Any comments/critiques welcome.


----------



## Gator_Nutz (Sep 27, 2006)




----------



## richg99 (Aug 21, 2004)

*Best I could find on a rainy week.*








Rich


----------



## MT Stringer (May 21, 2004)

*Wind skier...*

Here's a shot from Sunday afternoon. This fellow was a good ways out and my I didn't have the zoom to reach out to him so I had to crop the pic some...OK a lot!
Mike


----------



## Koru (Sep 25, 2006)

*squeezing in before the deadline...*


----------



## Dances With Fish (Jul 24, 2006)

KORU is.................spiderwoman


----------



## Charles Helm (Oct 22, 2004)

Dorado-Mahi said:


> Here's my entry.


 I really like the way the DOF focuses us on the action and I like the triangular composition. Good job of freezing the action and the expressions.


----------



## Charles Helm (Oct 22, 2004)

Pocketfisherman said:


> Here's mine:


I always thought that building looked like someone dropped the Sydney Opera House on top of the building from Metropolis!

Nice work. In my ideal world we would have a better view of the building, less cluttered by trees and other buildings (hard to find that view in Austin) and maybe a little more contrast and/or saturation to get the image to pop out a little more.


----------



## Charles Helm (Oct 22, 2004)

MilosMaster said:


> I am very new to the _real_ photography thing, but am anxious to learn. Here is my fave photo from this past week.


I like the effect of the ripples in the surface on the neck -- makes for a more interesting reflection. For me, if the foreground were uncluttered I would like it a bit better. It may be that a slight contrast boost would make a difference here as the lighting was fairly soft.


----------



## Charles Helm (Oct 22, 2004)

I love the expression you captured on the dog's face. I would crop the person out on the left.

I have a mixed view about the focus -- it does a good job of drawing our attention to the expression, but I wonder how it would look with enough DOF to have the whole dog in focus.
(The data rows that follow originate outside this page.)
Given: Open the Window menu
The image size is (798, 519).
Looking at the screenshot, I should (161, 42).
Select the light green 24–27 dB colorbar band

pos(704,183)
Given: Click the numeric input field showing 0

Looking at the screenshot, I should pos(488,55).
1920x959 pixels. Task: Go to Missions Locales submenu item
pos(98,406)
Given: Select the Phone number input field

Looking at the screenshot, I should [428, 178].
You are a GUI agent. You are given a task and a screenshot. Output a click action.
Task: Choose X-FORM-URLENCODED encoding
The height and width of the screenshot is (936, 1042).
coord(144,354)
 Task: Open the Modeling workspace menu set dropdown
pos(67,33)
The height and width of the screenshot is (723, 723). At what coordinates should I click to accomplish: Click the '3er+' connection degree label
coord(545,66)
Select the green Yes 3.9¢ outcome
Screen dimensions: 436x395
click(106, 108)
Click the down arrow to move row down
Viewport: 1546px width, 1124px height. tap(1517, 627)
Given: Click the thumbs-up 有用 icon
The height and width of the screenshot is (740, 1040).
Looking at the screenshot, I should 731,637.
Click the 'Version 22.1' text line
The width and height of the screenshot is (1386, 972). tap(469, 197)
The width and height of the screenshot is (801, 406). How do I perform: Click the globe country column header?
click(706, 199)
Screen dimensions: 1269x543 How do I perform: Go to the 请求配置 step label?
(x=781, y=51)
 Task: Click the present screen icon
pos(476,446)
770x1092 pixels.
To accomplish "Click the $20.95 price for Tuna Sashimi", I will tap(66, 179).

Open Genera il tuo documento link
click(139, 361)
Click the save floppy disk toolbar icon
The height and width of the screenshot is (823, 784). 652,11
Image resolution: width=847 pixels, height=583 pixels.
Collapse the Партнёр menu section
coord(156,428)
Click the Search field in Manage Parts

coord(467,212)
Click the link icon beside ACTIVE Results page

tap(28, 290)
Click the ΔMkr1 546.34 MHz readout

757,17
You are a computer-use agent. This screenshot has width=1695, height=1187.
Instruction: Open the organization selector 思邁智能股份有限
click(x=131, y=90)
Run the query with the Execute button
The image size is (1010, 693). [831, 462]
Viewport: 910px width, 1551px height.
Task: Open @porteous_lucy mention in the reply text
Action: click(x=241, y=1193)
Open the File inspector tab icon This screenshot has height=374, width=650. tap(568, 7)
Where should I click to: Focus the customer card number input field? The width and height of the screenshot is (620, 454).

You could replace the eye color with post processing and see if you like it better that way.


----------



## Charles Helm (Oct 22, 2004)

richg99 said:


> *Best I could find on a rainy week.* Rich


Nice done. I like the use of DOF here and the way the angle of the bird's body divides the frame diagonally. I do not know if you tried a little sharpening or contrast/saturation change to pick the bird out a little more. Sometimes we just have to go with what the available light allows.


----------



## Charles Helm (Oct 22, 2004)

MT Stringer said:


> Here's a shot from Sunday afternoon. This fellow was a good ways out and my I didn't have the zoom to reach out to him so I had to crop the pic some...OK a lot!
> Mike


I like the diagonal composition of this one as well. I think any negatives here are just the result of the required zoom/crop and available light.


----------



## Charles Helm (Oct 22, 2004)

Koru said:


> *squeezing in before the deadline...*


I really like the subject and compostion. I think your enemy here is the contrasting light and exposure, perhaps due to the sun backlighting the image. This may be a case where a small change in exposure would give a better overall image, but I am really just second-guessing here.


----------



## Gator_Nutz (Sep 27, 2006)

Thanks Charles. I didn't like the wife's arm being there either but I don't know how to crop it without losing part of the dog. As for the focus, it was on Auto and purely accidental. I would have rather it been all in focus too. Oh well. Live and learn.


----------



## Charles Helm (Oct 22, 2004)

Gator_Nutz said:


> Thanks Charles. I didn't like the wife's arm being there either but I don't know how to crop it without losing part of the dog. As for the focus, it was on Auto and purely accidental. I would have rather it been all in focus too. Oh well. Live and learn.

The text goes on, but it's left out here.